COMPUTER SECURITY
CMSC 482 FALL 1995
TR 5:30-6:45 Prof Mark E Woodcock
ECS 233B, x2587 859-6324 (work)
woodcock@cs.umbc.edu (or umbc7)
September
5 Intro, History, Standards 1
12 Basic Models 6.1-3, 7.1-3, BLP
19 Advanced Models Chinese Wall, Goguen & Meseguer
26 Integrity and Denial of Service Clark&Wilson
October
3 Cryptography 2,3,4
10 Recursive Functions/Formal Proof Boyer & Moore (Exam)

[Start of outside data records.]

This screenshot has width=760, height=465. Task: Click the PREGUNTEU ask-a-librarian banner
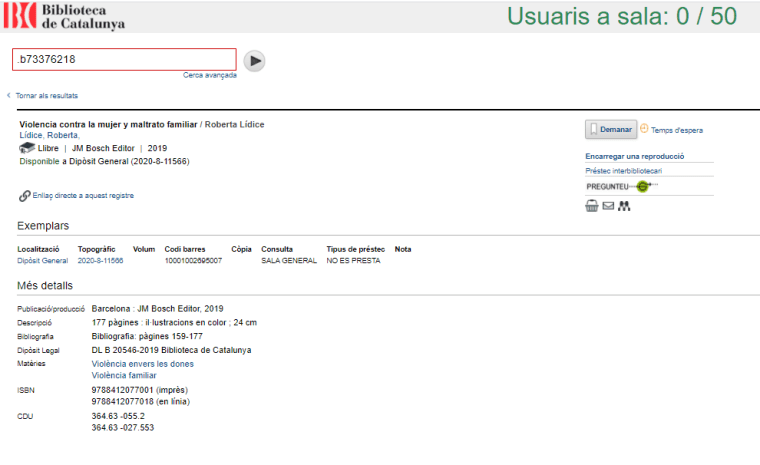tap(622, 186)

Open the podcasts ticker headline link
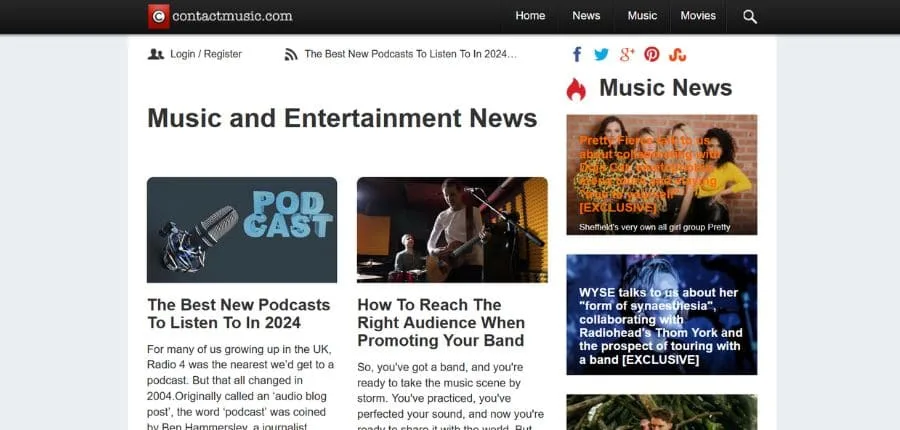click(410, 54)
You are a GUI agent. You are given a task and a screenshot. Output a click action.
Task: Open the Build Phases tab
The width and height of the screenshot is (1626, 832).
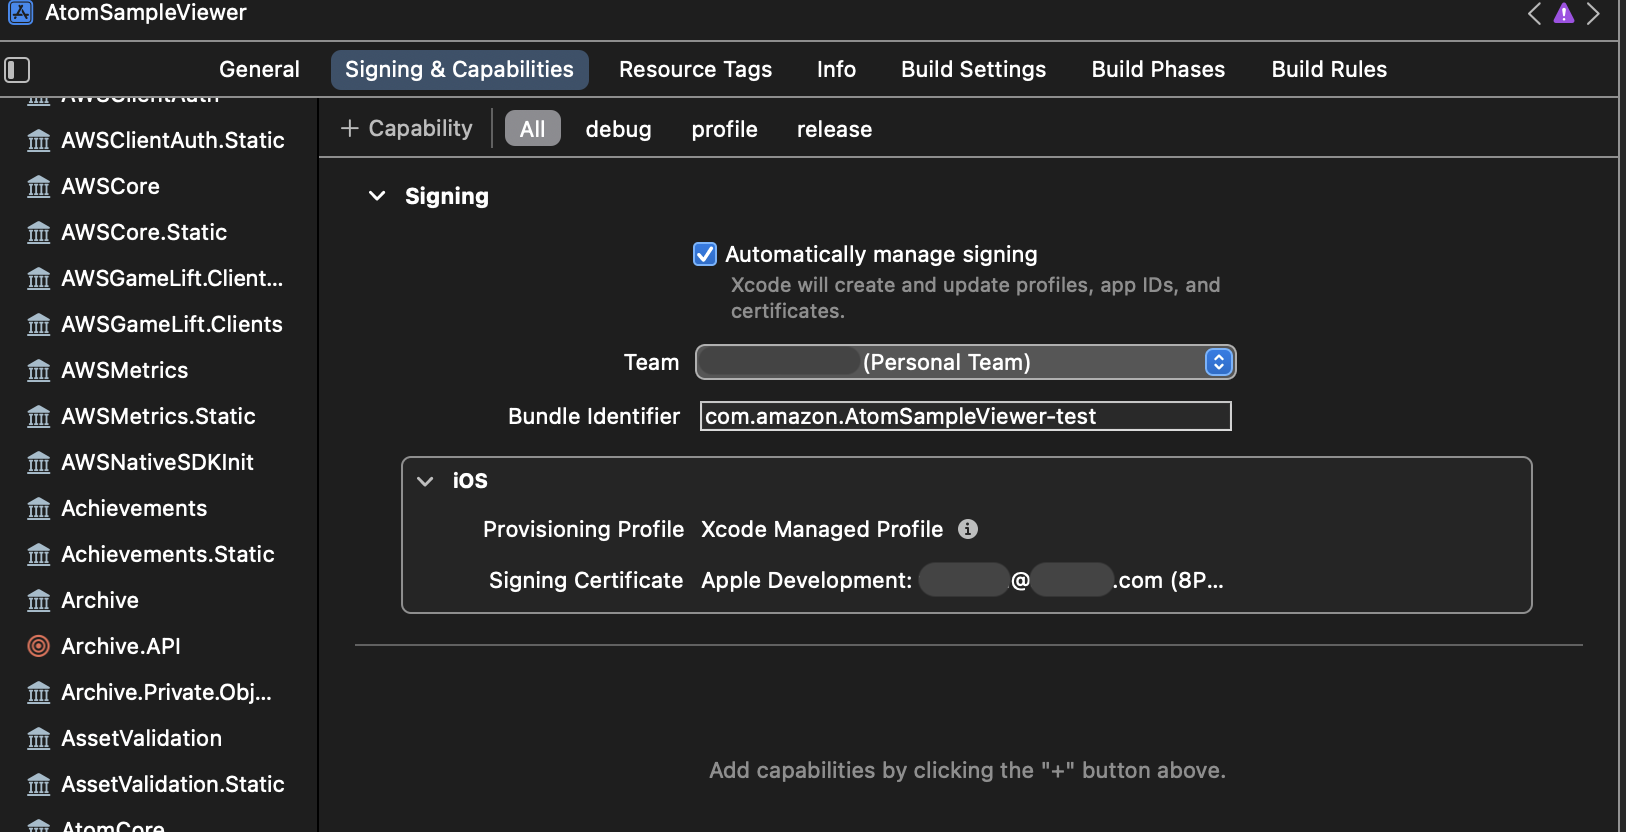(1158, 69)
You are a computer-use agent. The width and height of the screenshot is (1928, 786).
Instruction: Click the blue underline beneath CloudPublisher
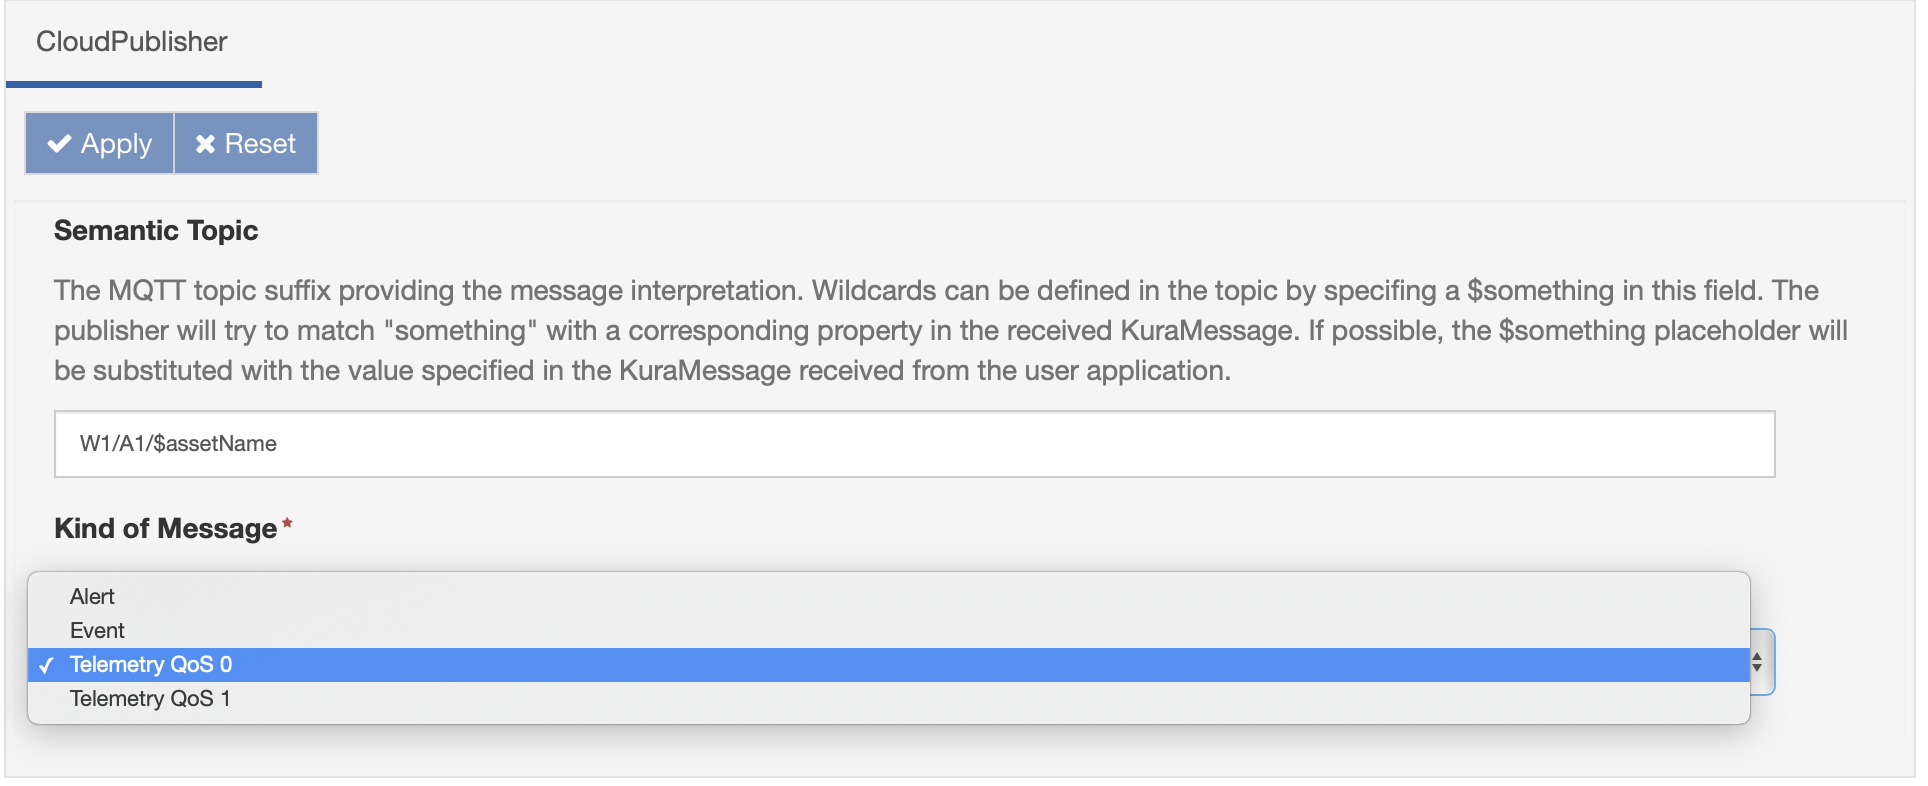click(x=134, y=85)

17 Specifications/Hardware
24 Abstraction Stacks/Other formal techniques
31 I&A, Trusted Path, Audit 6.5
November
7 Malicious Code 5, Microscope & Tweezers
14 Risk Analysis 13 (Exam)
21 Sys Mgmt, Tech Issues (Turkey Day)
28 Networks, Databases 8,9,11
December
5 System Components, Evaluation Issues 10,7.4-6
12 Slack, Review 14,15
FINAL The final will be held as scheduled by the registrar, on Tuesday
December 19, from 6:00 till 8:00 P.M.
All exams will be comprehensive, closed-note, closed calculator and
closed-book.
PROJECT
1. Each student will write a short (3-5 page) paper
on a current computer security application. Precise specifications
and due dates to be determined.
2. In groups of 3 (or so) students will devise a system
security plan for a hypothetcial installation described by the
instructor. Precise specifications and due dates to be determined.

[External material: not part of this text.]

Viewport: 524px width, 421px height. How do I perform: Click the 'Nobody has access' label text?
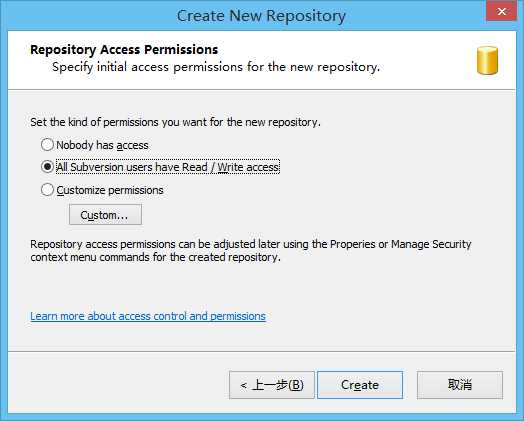coord(102,145)
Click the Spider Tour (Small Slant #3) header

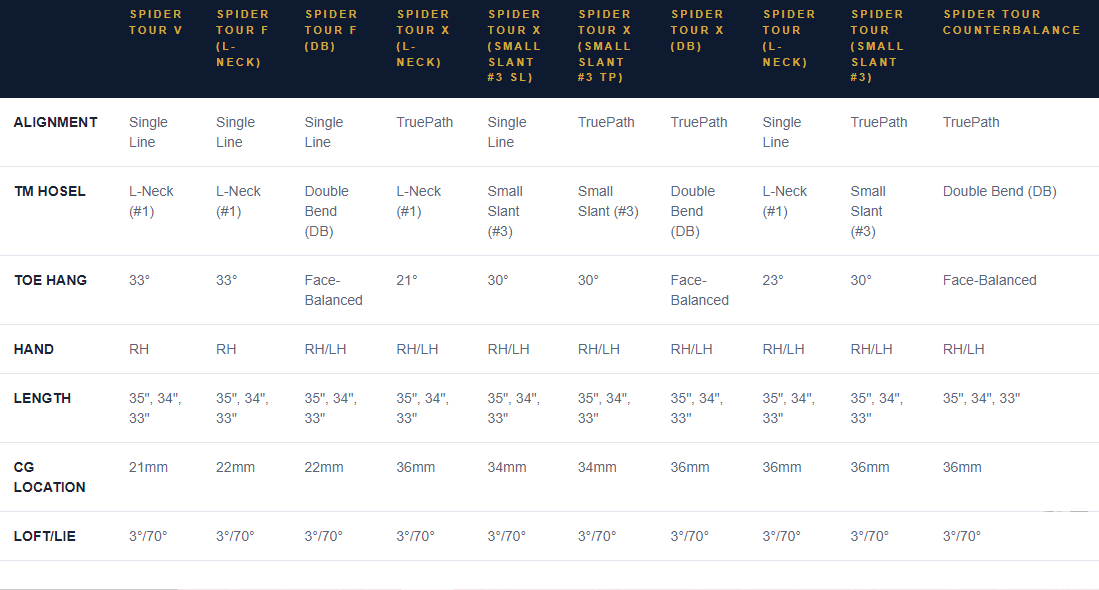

ETHICS While threat will be an important motivator for the course
material, the theme of the course will be how to protect computers, not
how to break into them (accessing a computer without authorization is a
crime and will be treated as such).
GRADES Grades will be computed from the following components, using the
following weights:
Midterm I 20
Midterm II 20
Project (written) 30
Final 30
The instructor expects this to result in a normal (boring) Bell Curve,
however the instructor reserves the right to construct one, to consider
relative improvement and class participation, to give all A's or flunk
the whole class (where appropriate).